Task to complete →
In the passage on Thanksgiving and relationships, about how many turkeys are estimated to be consumed?

Relationships are the Cake

social connection Nov 17, 2016
chocolate cake next to a bowl of frozen mixed berries

Around the Thanksgiving Table 

In a week, many of us will be around a dinner table with friends and family celebrating Thanksgiving. Along the way, it is estimated that close to 50 million turkeys will be consumed and certainly loads of stuffing, sweet potato casseroles and pumpkin pies.  While the food will be scrumptious, it is the company that will really matter and probably more than you realize.  Just look at the research.

 

Relationships Are The Cake

Dr. Dan Siegel is a Clinical Professor of Psychiatry at UCLA and Executive Director of Mindsight Institute.  He is an author of dozens of books – most recently Mind – and he circles the world sharing his insights on the field called interpersonal neurobiology.  I recently heard him at a talk he gave in Baltimore as part of an event for an innovative and nationally recognized mentoring program called Thread.

Provided records →
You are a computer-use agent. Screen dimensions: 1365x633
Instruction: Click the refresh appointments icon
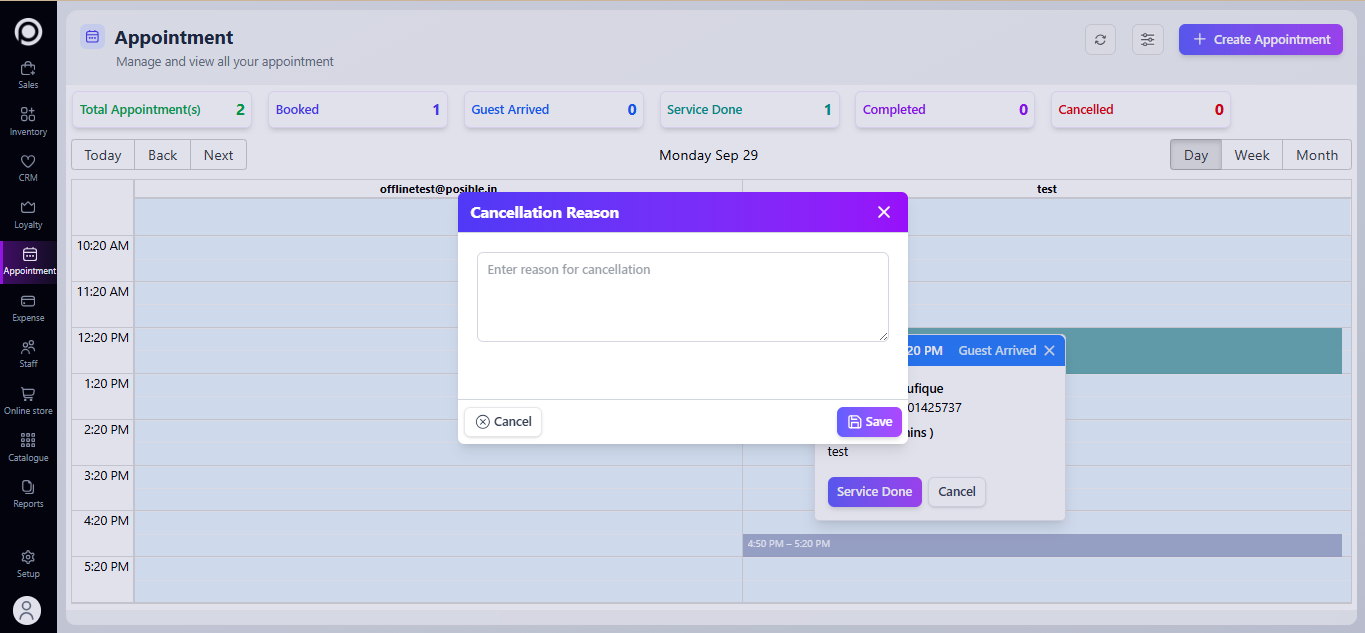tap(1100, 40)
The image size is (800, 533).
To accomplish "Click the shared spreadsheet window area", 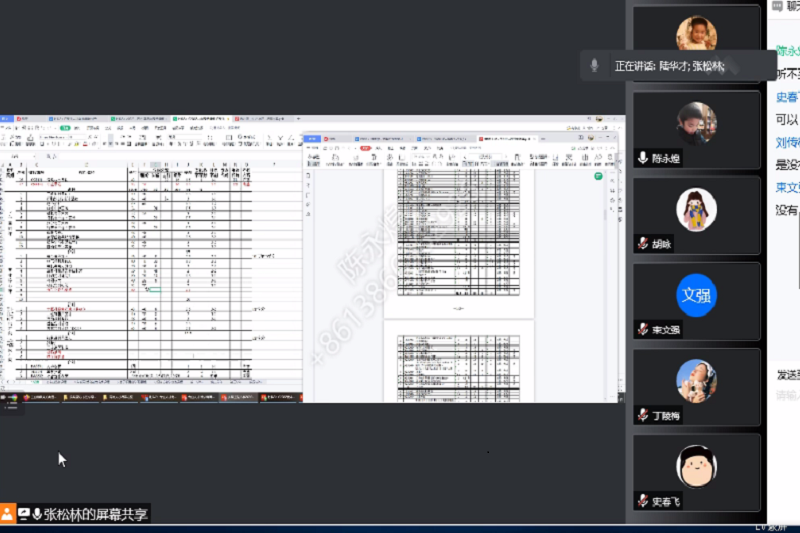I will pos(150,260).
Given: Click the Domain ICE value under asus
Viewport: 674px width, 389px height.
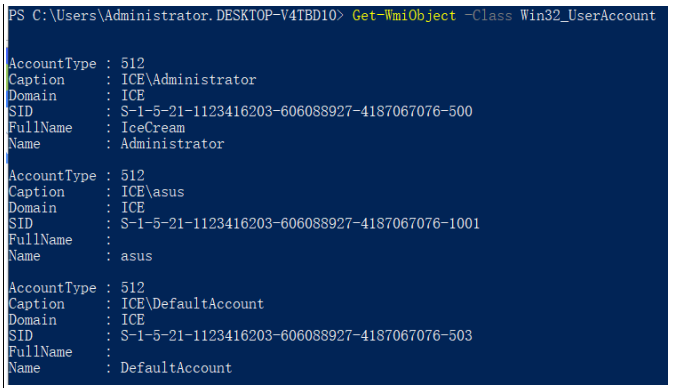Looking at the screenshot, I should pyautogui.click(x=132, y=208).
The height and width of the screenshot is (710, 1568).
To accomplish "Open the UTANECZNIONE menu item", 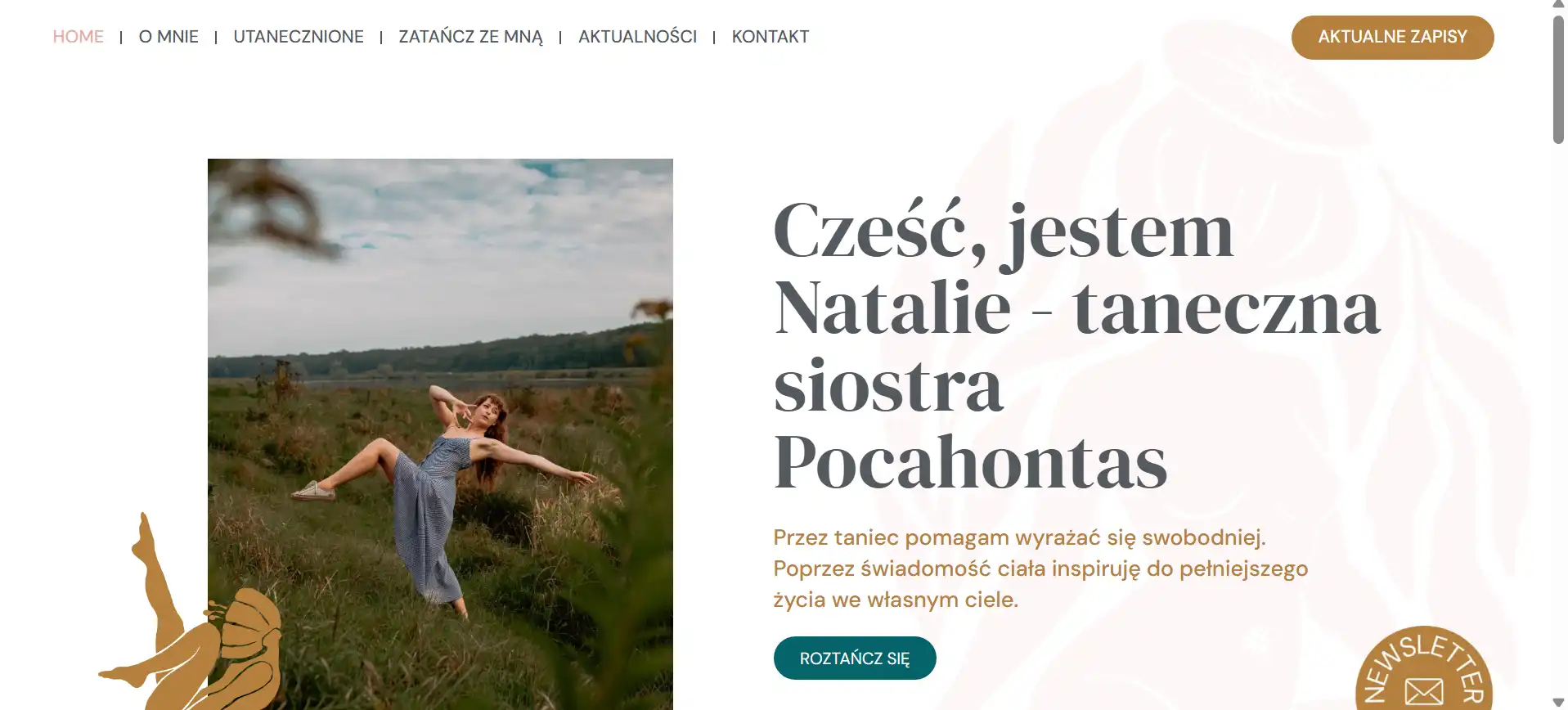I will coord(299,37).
---
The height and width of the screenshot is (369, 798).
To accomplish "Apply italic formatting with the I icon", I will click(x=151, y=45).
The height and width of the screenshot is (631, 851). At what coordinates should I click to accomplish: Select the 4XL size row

Result for this exercise →
Close to 50 million.